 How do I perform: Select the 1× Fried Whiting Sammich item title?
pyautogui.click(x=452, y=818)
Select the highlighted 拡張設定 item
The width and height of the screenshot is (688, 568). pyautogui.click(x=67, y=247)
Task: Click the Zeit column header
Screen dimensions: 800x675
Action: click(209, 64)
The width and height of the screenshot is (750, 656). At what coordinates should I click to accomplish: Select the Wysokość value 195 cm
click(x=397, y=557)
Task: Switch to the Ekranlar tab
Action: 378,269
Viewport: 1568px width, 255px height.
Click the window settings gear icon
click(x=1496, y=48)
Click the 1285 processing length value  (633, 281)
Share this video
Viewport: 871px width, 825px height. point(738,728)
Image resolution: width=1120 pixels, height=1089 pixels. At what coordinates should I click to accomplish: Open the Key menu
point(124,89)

• Your task:
Repeat exactly the lines of the listing from its first line through the line that holds "Viewport: 1568px width, 255px height.". Nothing else should appear.

• Response area:
 How do I perform: Select the 1× Fried Whiting Sammich item title?
pyautogui.click(x=452, y=818)
Select the highlighted 拡張設定 item
The width and height of the screenshot is (688, 568). pyautogui.click(x=67, y=247)
Task: Click the Zeit column header
Screen dimensions: 800x675
Action: click(209, 64)
The width and height of the screenshot is (750, 656). At what coordinates should I click to accomplish: Select the Wysokość value 195 cm
click(x=397, y=557)
Task: Switch to the Ekranlar tab
Action: 378,269
Viewport: 1568px width, 255px height.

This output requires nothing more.